◆ **Problem details**: Carry the Campbell v. Jacksonville Kennel Club slander opinion forward, writing what comes after its last sentence.

◆ **Document extract**:
Campbell v. Jacksonville Kennel Club

Annotate this Case

66 So. 2d 495 (1953)

CAMPBELL v. JACKSONVILLE KENNEL CLUB, Inc.

Supreme Court of Florida, Special Division B.

July 24, 1953.

*496 P. Donald DeHoff, Jacksonville, for appellant.

Rush & Pierce, John A. Rush and Victor Blue, Jacksonville, for appellee.

PARKS, Associate Justice.

Dorothy L. Campbell brings action for slander in two counts against the defendant, Jacksonville Kennel Club, Inc. The first count charges that defendant at its race track, through a servant or employee acting within the scope of his employment, falsely and maliciously spoke and published of and concerning plaintiff the words, "`What man's pocket did you pick this out of?' meaning thereby that the plaintiff was a pickpocket and a criminal. Whereby, plaintiff suffered injury to her character and reputation, respect in the community and suffered mental anguish." The second count charges that the servant and employee spoke and published of her the words, "`I'm not cashing any ticket for any stoop.' meaning thereby, a person who picks up race track tickets off the ground and attempts to cash them in as his own purchased tickets. Whereby, plaintiff suffered injury to her character and reputation, respect in the community and suffered mental anguish."

◆ **Available data**:
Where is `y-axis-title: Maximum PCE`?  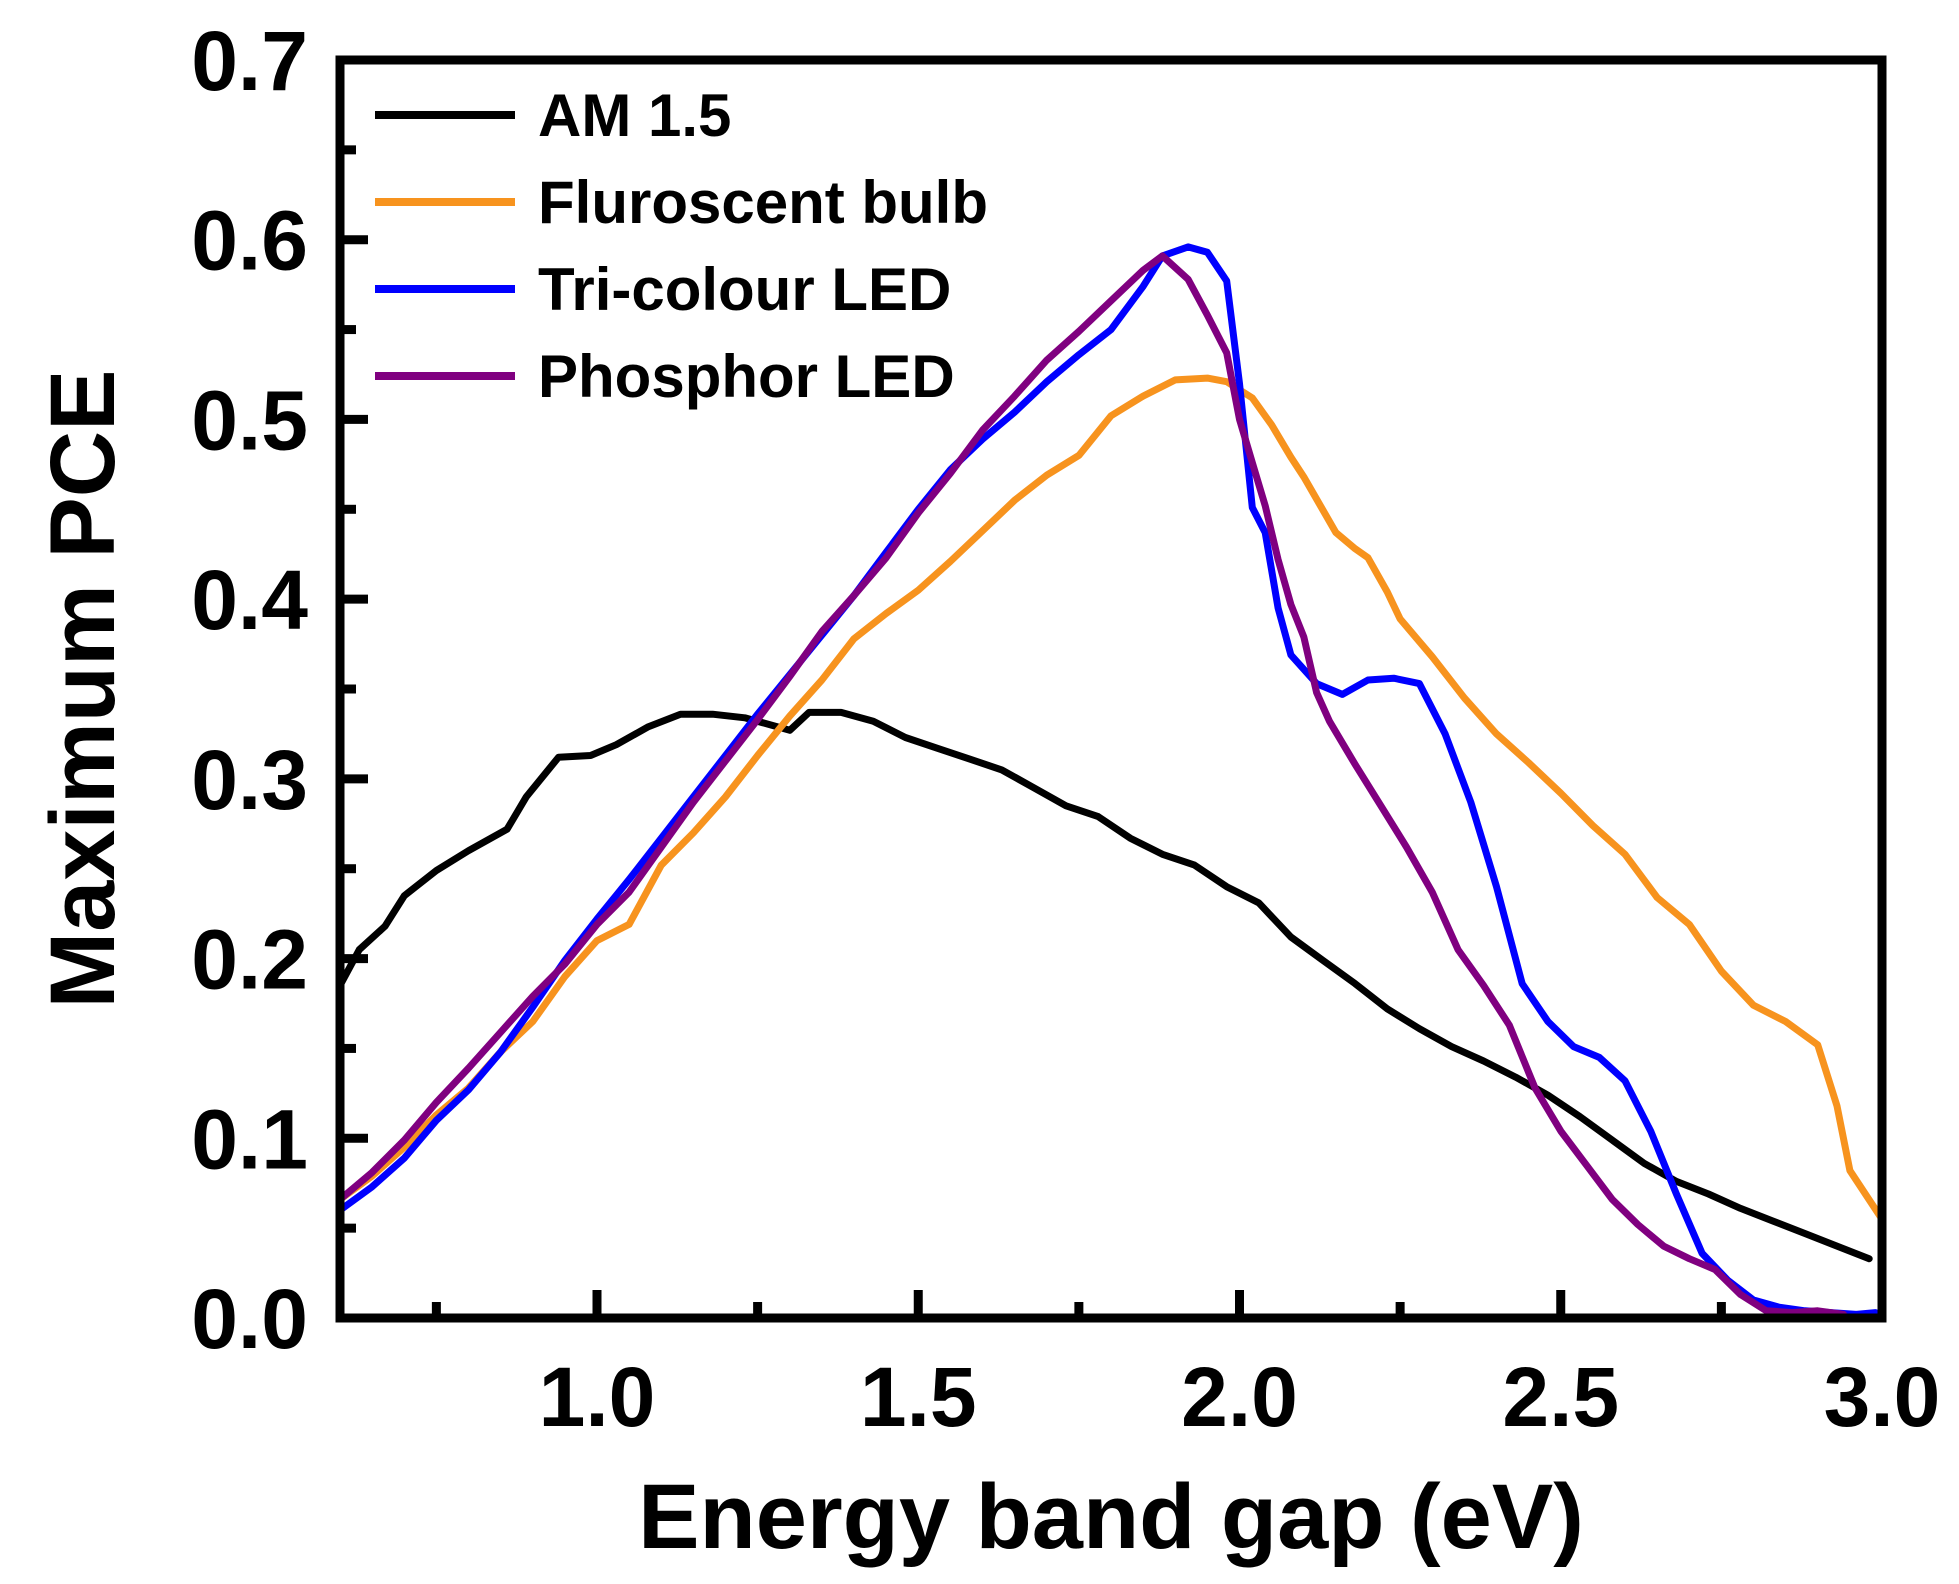
y-axis-title: Maximum PCE is located at coordinates (83, 688).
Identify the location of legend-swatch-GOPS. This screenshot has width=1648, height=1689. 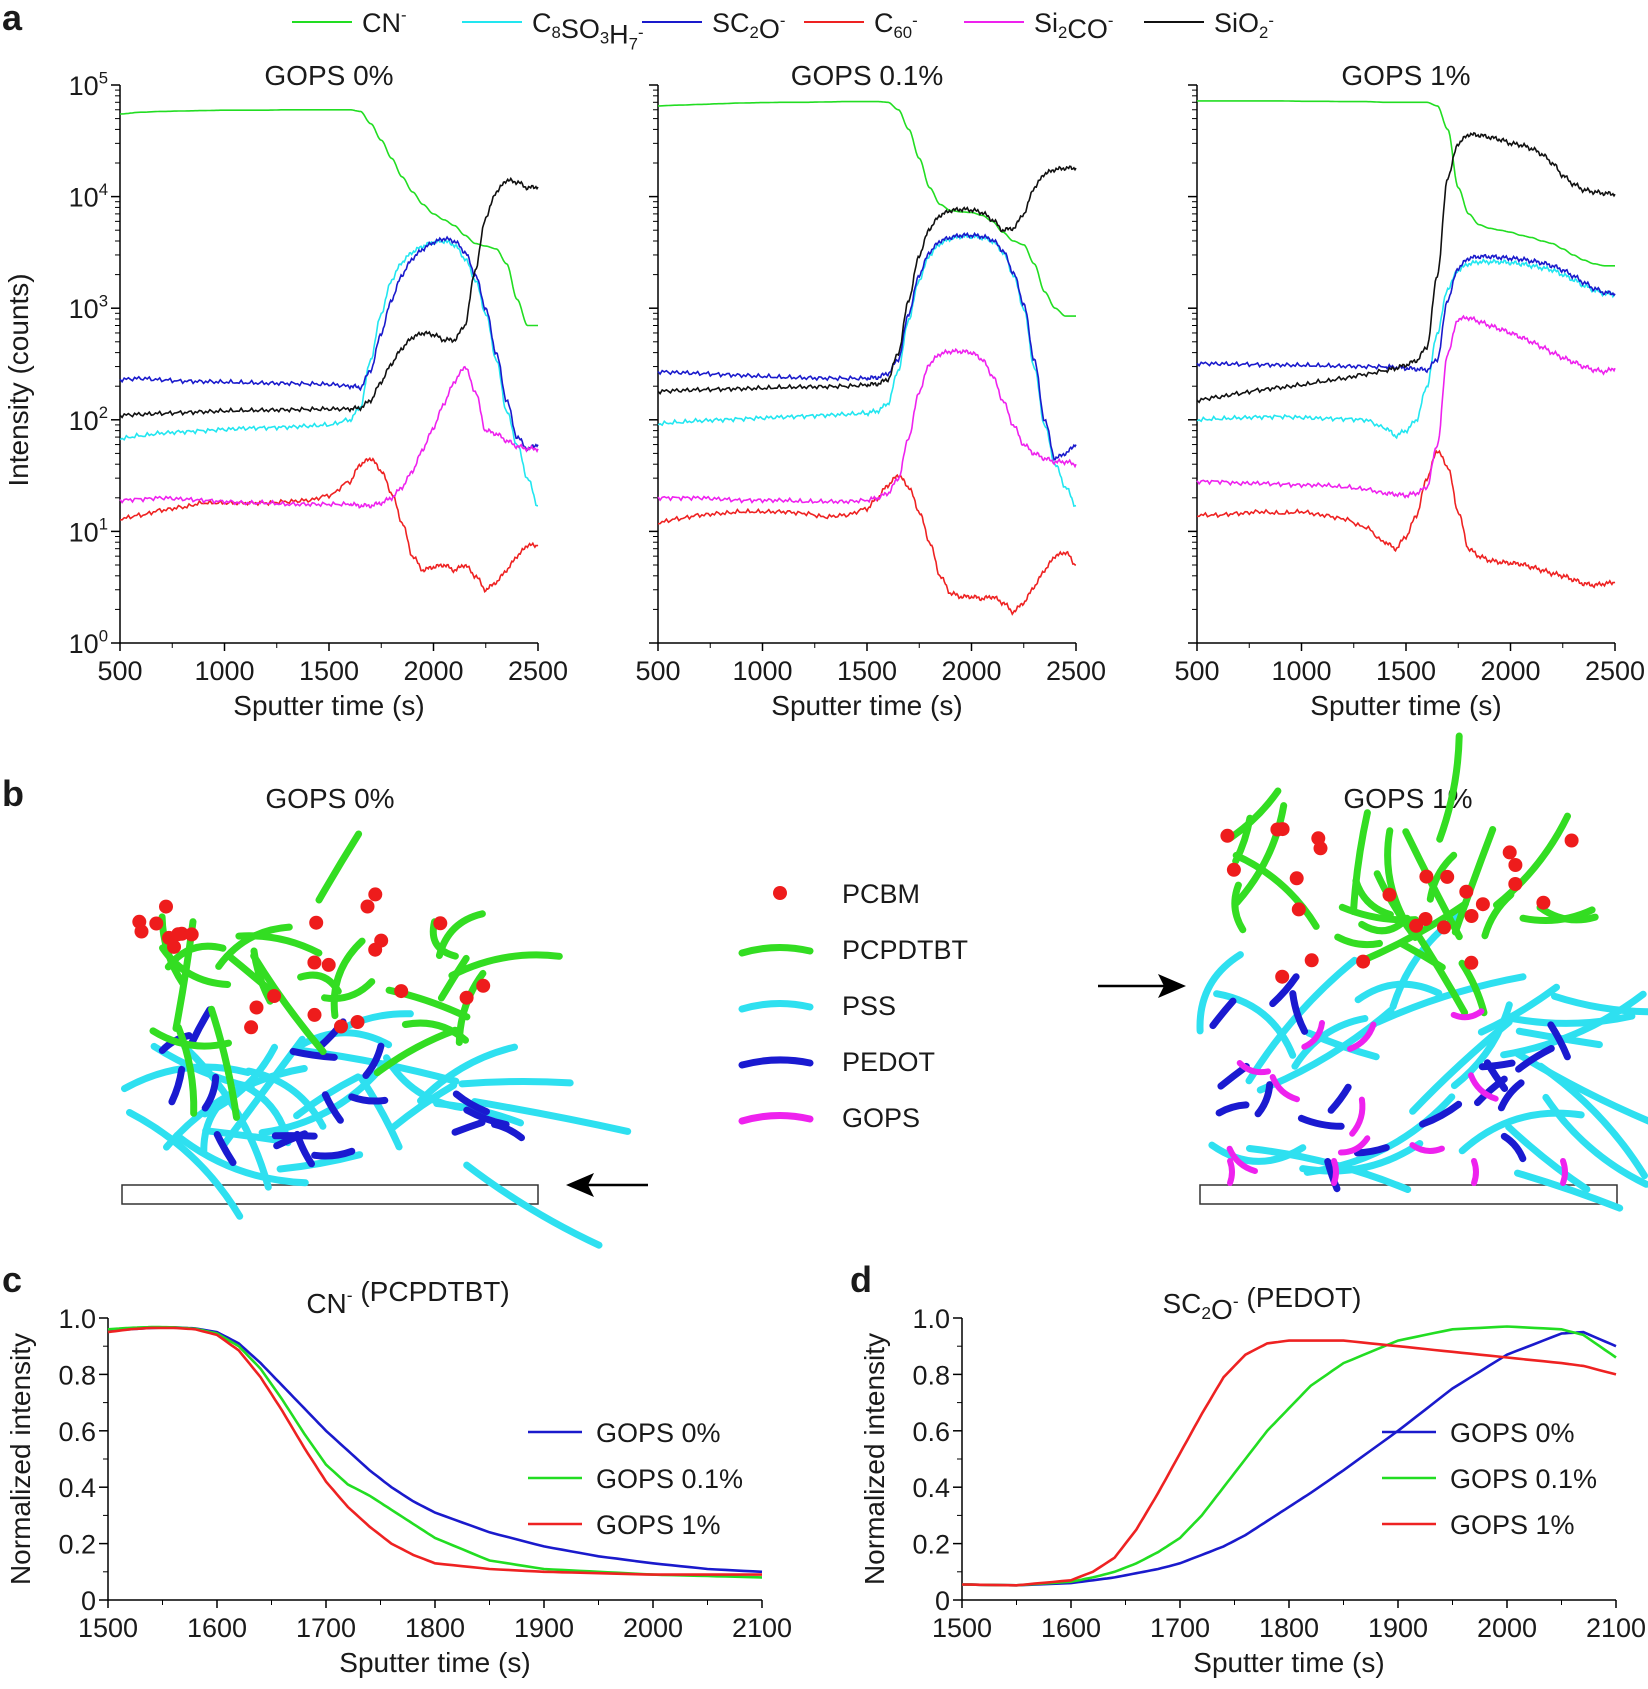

◆ **Exercise response**:
The defense to the "pickpocket" count is that there was no publication of the slanderous words. The defense to the "stoop" count is that the charge is not per se slanderous and no special damages are alleged or proven.

On the occasion of the incident giving rise to the utterances the plaintiff with Mrs. Gerald J. Golden, a friend of several years standing, attended the dog races at defendant's track. They had attended the races together on numerous prior occasions and had bought "split" tickets many times. By "split ticket" is meant that each contributed $1 towards the purchase price of a $2 ticket. The winnings, if any, are, of course, divided equally between them. During the meet and prior to the running of the third race Mrs. Golden suggested that they split a 1-8 quinella ticket for that race which, after some discussion, was agreed to by plaintiff. Mrs. Golden then gave plaintiff $1 to which she added a like amount of her own money and bought the ticket retaining it in her possession. The ticket won and after several intervening races they went to the pay window to cash it, Mrs. Golden standing near plaintiff as she passed the ticket through the window for payment. It was at this point that defendant's employee, one Blattner, whose duty it was to cash the ticket, upon examining it, uttered the "pickpocket" charge. No one other than plaintiff and Mrs. Golden heard the charge. Upon plaintiff's demand the employee returned the ticket to her and she and Mrs. Golden turned away from the window and seeing nearby another of defendant's employees. one Pop Lavina, with whom they were well acquainted, related the incident to him. Thereupon, returning with them to the window he inquired of Blattner why he did not cash the ticket. His reply was the utterance charge in the "stoop" count.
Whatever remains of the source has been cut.